= Task goal =
Within the records below is a range that opens at the line with "Task: Open Excel from the Windows taskbar" and closes at the line with "Given: Click the openJiuwen Ops heading". Return that range word for word, both ends included, and only that range.

Pixel coordinate grounding data:

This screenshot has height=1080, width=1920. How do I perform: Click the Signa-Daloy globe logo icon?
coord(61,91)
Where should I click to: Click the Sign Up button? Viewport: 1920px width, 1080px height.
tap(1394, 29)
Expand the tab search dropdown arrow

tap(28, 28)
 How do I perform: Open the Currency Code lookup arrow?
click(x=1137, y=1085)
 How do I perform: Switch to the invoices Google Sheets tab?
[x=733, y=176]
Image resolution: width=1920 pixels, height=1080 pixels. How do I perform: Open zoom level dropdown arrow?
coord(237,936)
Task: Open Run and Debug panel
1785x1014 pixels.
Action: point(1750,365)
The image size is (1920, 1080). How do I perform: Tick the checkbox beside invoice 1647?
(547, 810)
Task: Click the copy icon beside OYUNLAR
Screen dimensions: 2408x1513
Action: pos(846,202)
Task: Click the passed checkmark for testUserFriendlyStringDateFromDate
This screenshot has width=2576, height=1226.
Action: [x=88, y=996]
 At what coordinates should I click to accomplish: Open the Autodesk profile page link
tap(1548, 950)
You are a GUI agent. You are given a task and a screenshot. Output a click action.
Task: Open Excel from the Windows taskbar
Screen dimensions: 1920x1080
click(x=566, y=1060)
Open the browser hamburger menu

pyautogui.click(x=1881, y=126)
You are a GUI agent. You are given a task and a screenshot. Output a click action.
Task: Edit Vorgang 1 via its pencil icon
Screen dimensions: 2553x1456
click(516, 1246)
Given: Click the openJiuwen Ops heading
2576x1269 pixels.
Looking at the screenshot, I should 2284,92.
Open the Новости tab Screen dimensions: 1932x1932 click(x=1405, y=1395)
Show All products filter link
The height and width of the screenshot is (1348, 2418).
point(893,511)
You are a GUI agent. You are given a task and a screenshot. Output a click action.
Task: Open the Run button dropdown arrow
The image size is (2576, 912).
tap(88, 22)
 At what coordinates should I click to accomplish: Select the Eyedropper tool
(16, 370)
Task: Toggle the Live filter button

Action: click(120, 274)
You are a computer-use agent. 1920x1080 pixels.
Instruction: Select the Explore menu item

= Response =
Task: Open Excel from the Windows taskbar
Screen dimensions: 1920x1080
click(x=566, y=1060)
Open the browser hamburger menu

pyautogui.click(x=1881, y=126)
You are a GUI agent. You are given a task and a screenshot. Output a click action.
Task: Edit Vorgang 1 via its pencil icon
Screen dimensions: 2553x1456
click(516, 1246)
Given: Click the openJiuwen Ops heading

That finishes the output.